Finding a spanning tree with at least 100 leaves

combinatoricsdiscrete mathematicsgraph theorygraph-connectivitytrees

I have the following graph theory problem:

In a country there are pairs of towns connected by roads in such a
way that you can get from any town to any by those roads. The
president of the country had ordered to build several new towns and
roads so that you could still get from any town to any by
roads. As it turned out, there are now $100$ roads that do not share
ends pairwise, connecting newly built towns to the older ones. Proof
that you can close a number of roads so that there would be
left only a single path between each two of the towns, and also that there
would be no less than $100$ towns that would have only a single road
leading out from them.

I came up with the following:

First, let's translate the problem to the language of graph theory.
Obviously, the towns and roads here are vertices and edges of an undirected graph, let's call it $G$. The "get from any town to any" condition means that $G$ is connected. Next, we make a union with an nonempty set of vertices and edges $U$ such that $G \cup U$ is connected. This graph has $100$ edges each without a common end with one another, and each of those edges connects a vertex from $V(G)$ to a vertex from $V(U)$. What needs to be proven is that this graph has a spanning tree (given by the "single unique path" condition) that has at least $100$ leaves. Such a tree does exist since the graph is connected.

Second, I tried to consider the $100$ edges we have (let's call this edge set $F$). They don't have any ends in common, and each edge is incidental to a vertex $x \in V(G)$ of an arbitrary degree $\geq2$ and a vertex $y \in V(U)$ that is either a leaf vertex (deg. of $1$) or not. If it is a leaf vertex, then we don't need to do anything with it and we just add it to the number of needed leaves for the proof. If it isn't (i.e it has more than one vertex adjacent to it), then we consider two cases: a) $y$ has other leaves adjacent to it; b) it doesn't and each other adjacent vertex is of degree $\geq2$. In the first case, we have one or more leaves found, and in the second case we remove all edges adjacent to $y$ except $xy \in F$ and now it is a leaf itself. Thus, we should be able to attain at least $100$ leaves.

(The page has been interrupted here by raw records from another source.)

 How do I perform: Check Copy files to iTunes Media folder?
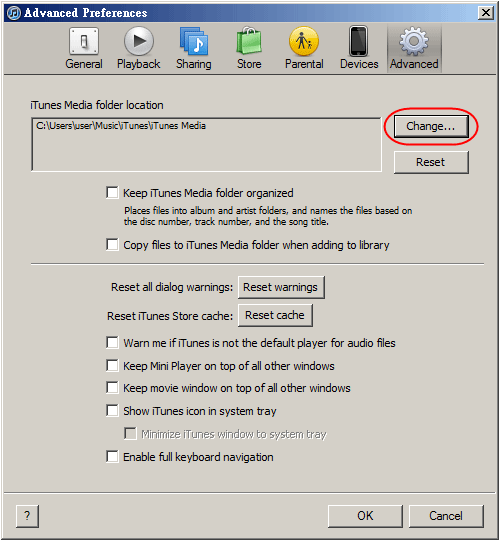[112, 245]
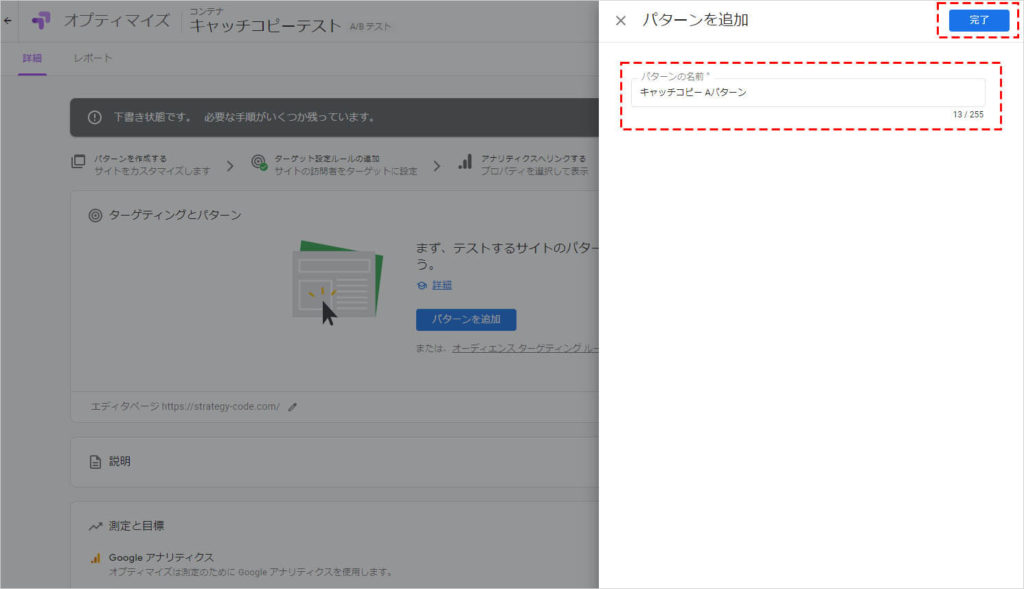Screen dimensions: 1024x589
Task: Click the アナリティクスへリンクする bar chart icon
Action: pos(465,163)
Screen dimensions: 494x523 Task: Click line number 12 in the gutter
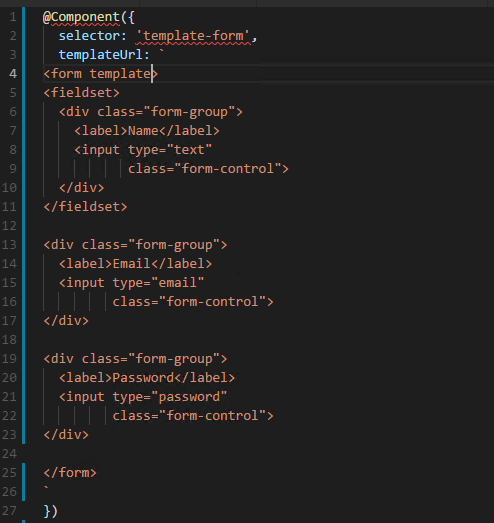[x=9, y=226]
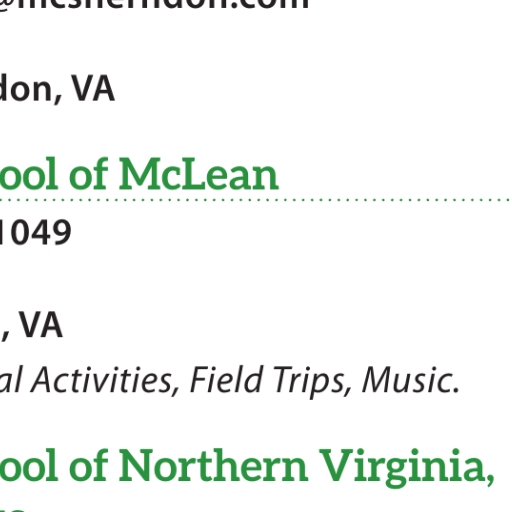Click the 'VA' text after 'don,'

coord(93,89)
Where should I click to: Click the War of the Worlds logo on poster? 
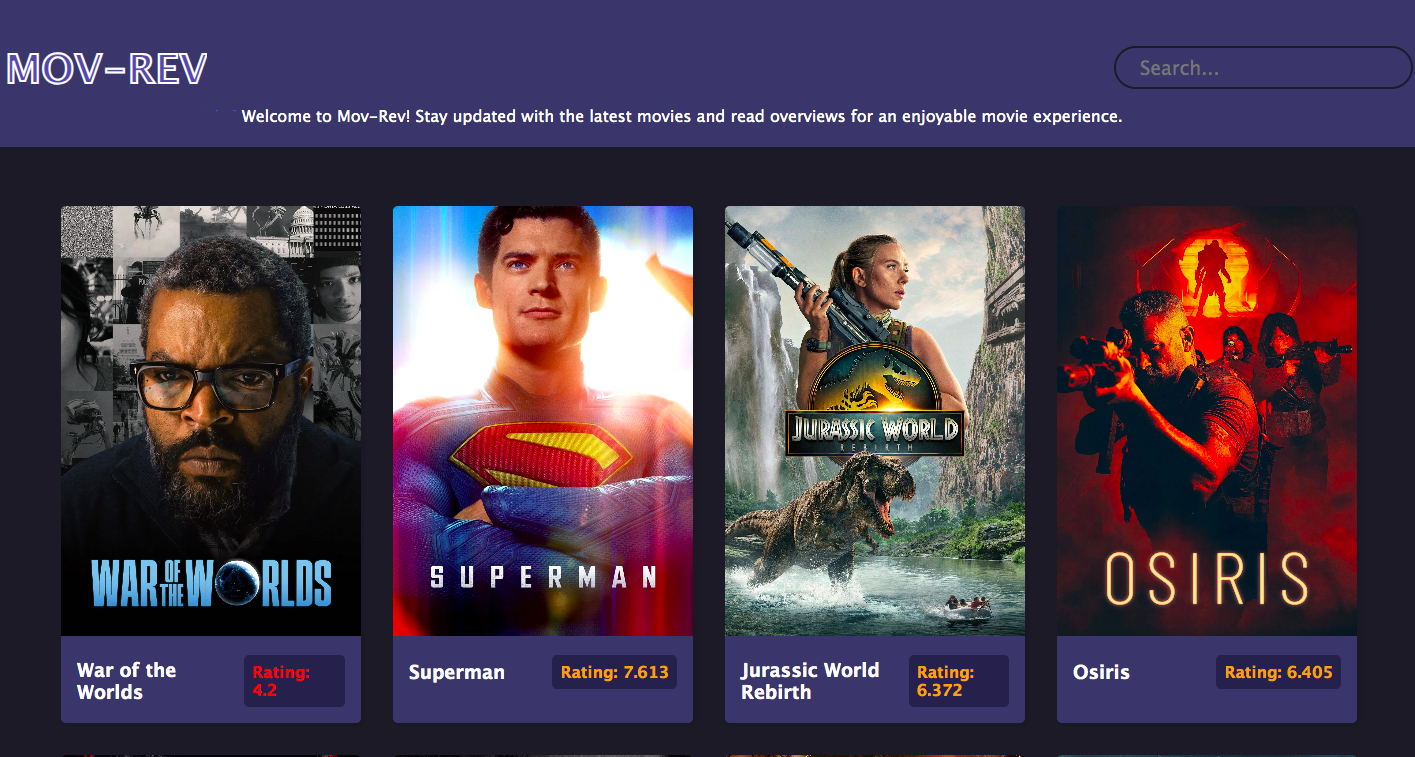pyautogui.click(x=211, y=582)
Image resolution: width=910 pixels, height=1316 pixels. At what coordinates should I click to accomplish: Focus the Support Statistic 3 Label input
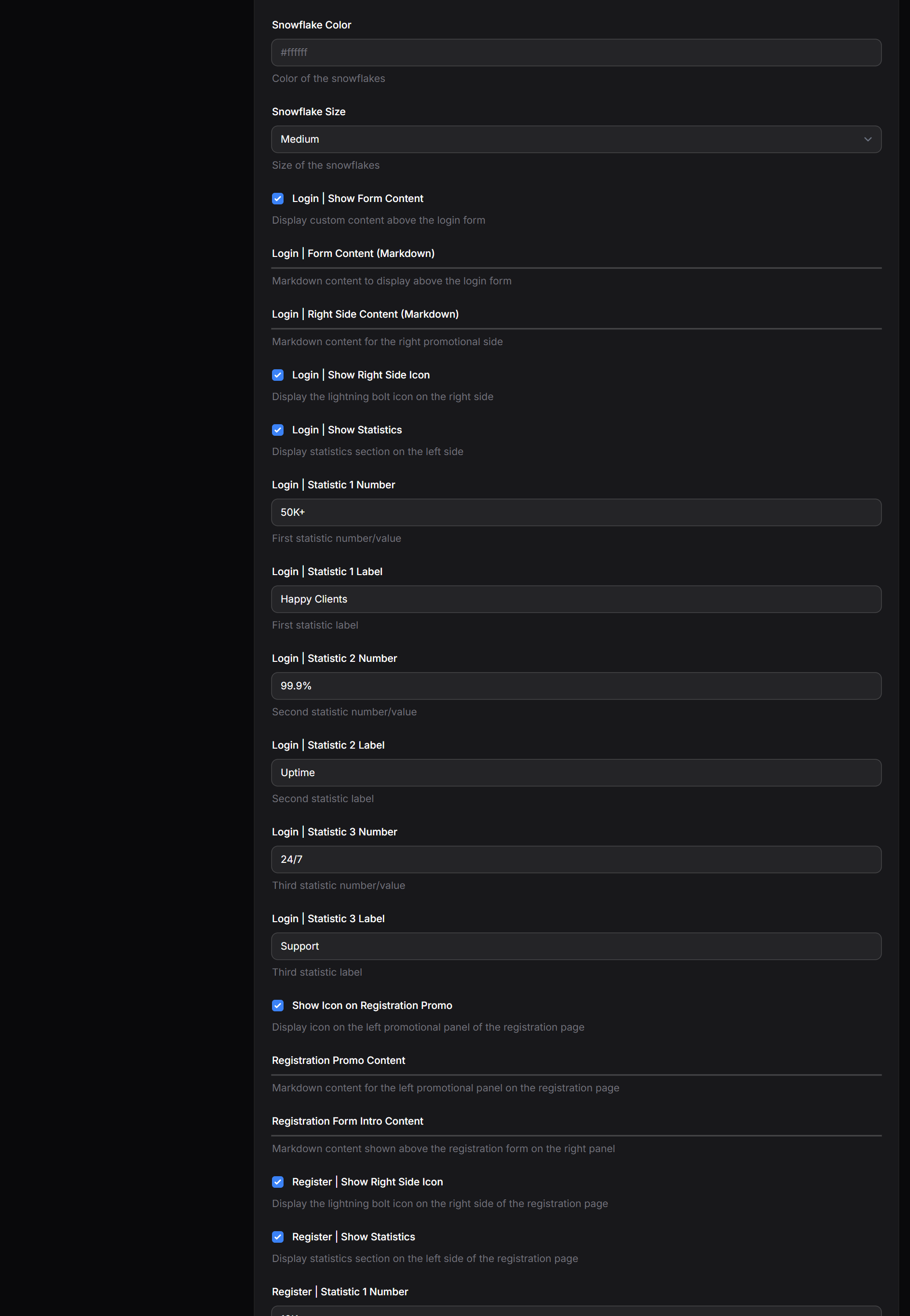click(x=576, y=946)
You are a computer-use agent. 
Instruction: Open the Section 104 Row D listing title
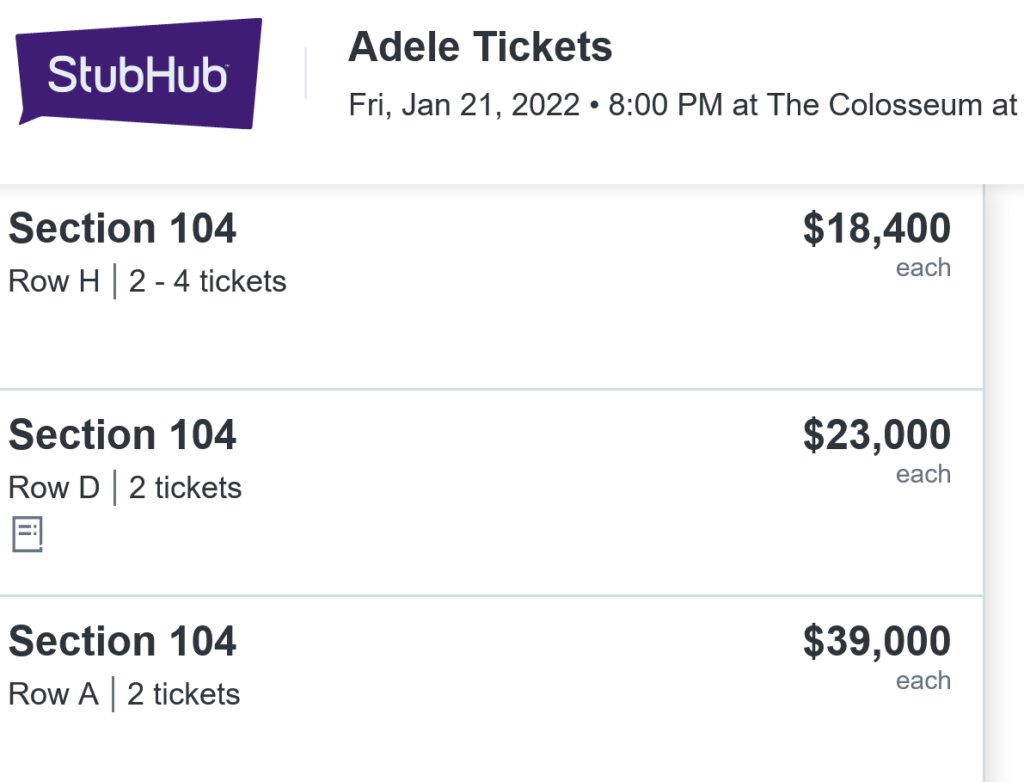click(122, 435)
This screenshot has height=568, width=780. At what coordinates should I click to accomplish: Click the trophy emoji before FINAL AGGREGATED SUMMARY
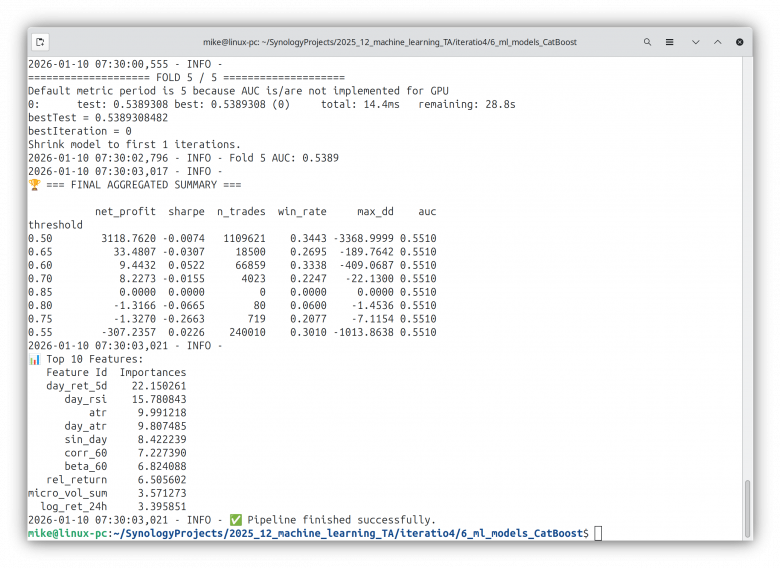tap(34, 185)
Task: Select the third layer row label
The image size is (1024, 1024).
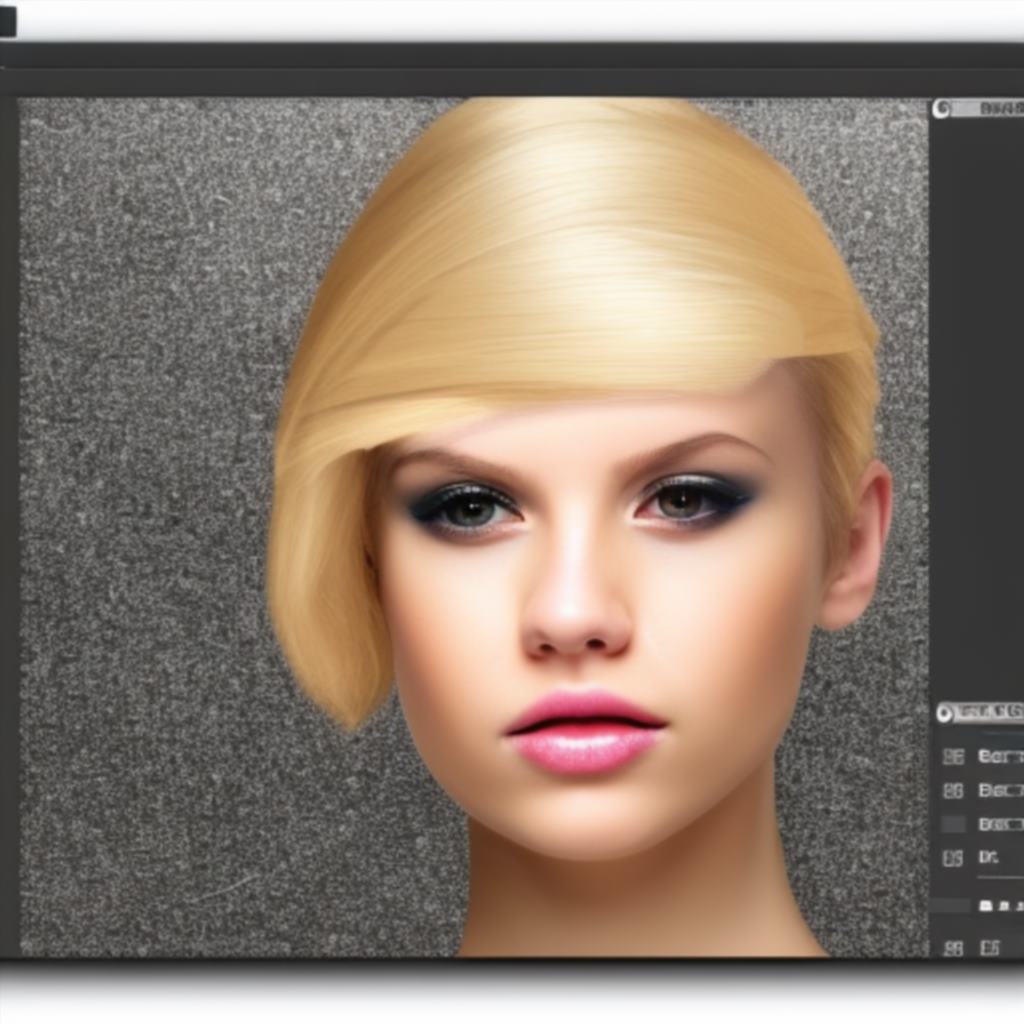Action: point(1000,824)
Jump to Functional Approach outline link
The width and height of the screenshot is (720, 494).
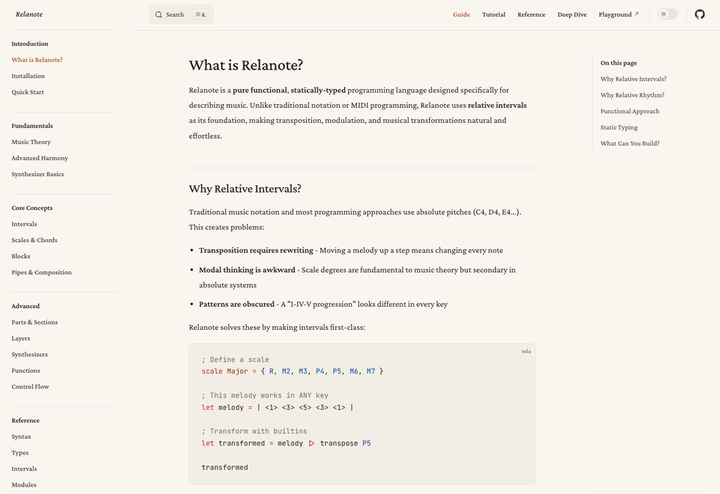(629, 111)
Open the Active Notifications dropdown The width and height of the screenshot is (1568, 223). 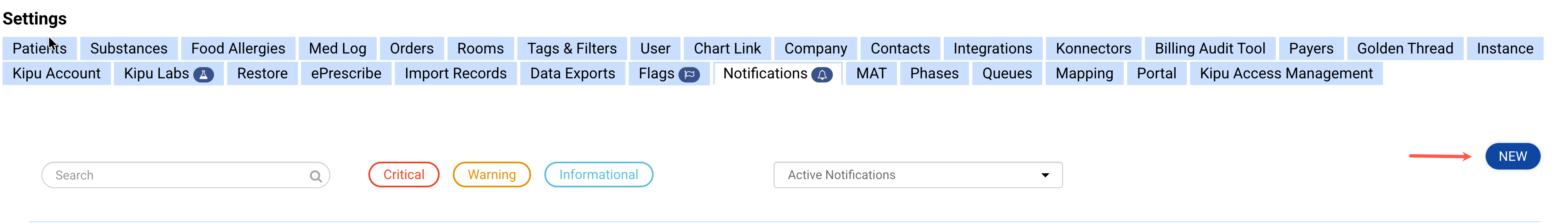(x=917, y=175)
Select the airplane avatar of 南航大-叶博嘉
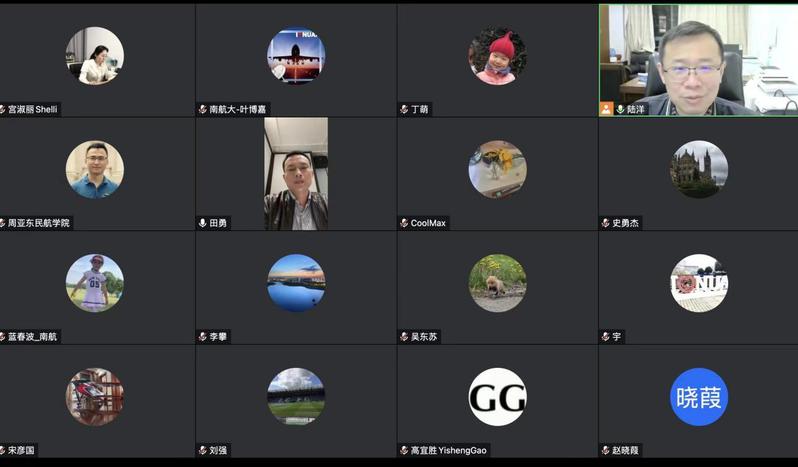 tap(296, 56)
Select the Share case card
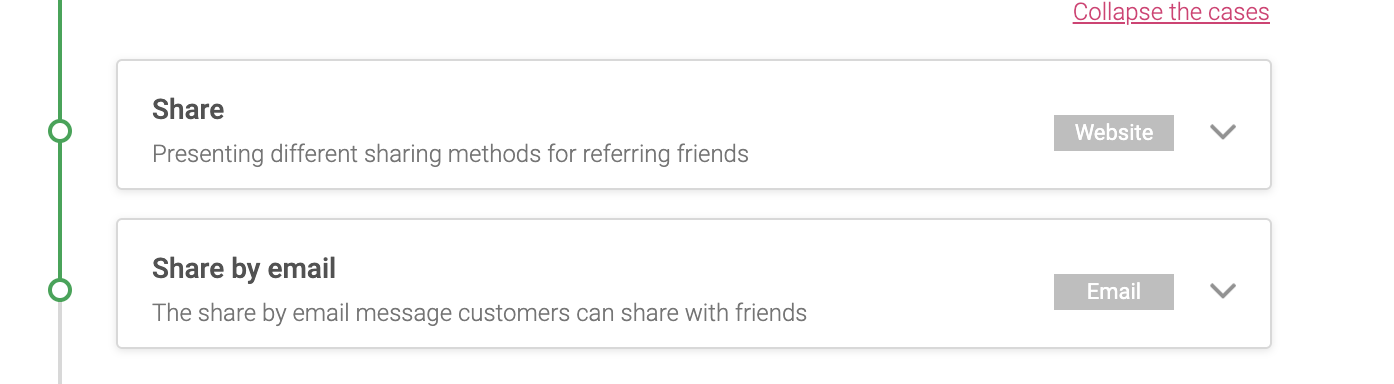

The final wanted condition is that we need the resulting graph to be a spanning tree. I'm not sure if I can just say that next we arbitrarily delete edges to attain it (would that be rigorous enough?), or if we need to construct a Trémaux tree or something along those lines. So, I would like to know if the first part of the solution (about edges and leaves) is sufficient enough for a proof and if it is correct at all, and would also like some help on the second part (about a spanning tree).

Best Answer

You can insist that each edge in $F$ is a leaf vertex: First let $T'$ be a spanning tree of $G$. Then, writing $V(G)=n$, note that $T'$ has $n-1$ edges. Then $T'\cup F$ is the graph you are looking for. Indeed, $T' \cup F$ is connected, because each edge in $F$ has exactly one edge in $T'$. Furthermore, $T' \cup F$ is a graph w $n-1+100$ edges and $n+100$ vertices, so $T' \cup F$ must be a tree. Finally, each of the 100 vertices in $U$ is each incident to exactly one edge in $F$, and none in $T'$ [because $T'$ is a subgraph of $G$ and every edge in $G$ is between two older towns]. So each of the $100$ vertices in $U$ is incident to exactly one edge in $T' \cup F$ and thus must be a leaf. Thus indeed, $T'\cup F$ is a connected graph [every town is reachable from any other], where each of the $100$ towns of $U$ is a leaf, which is what you want.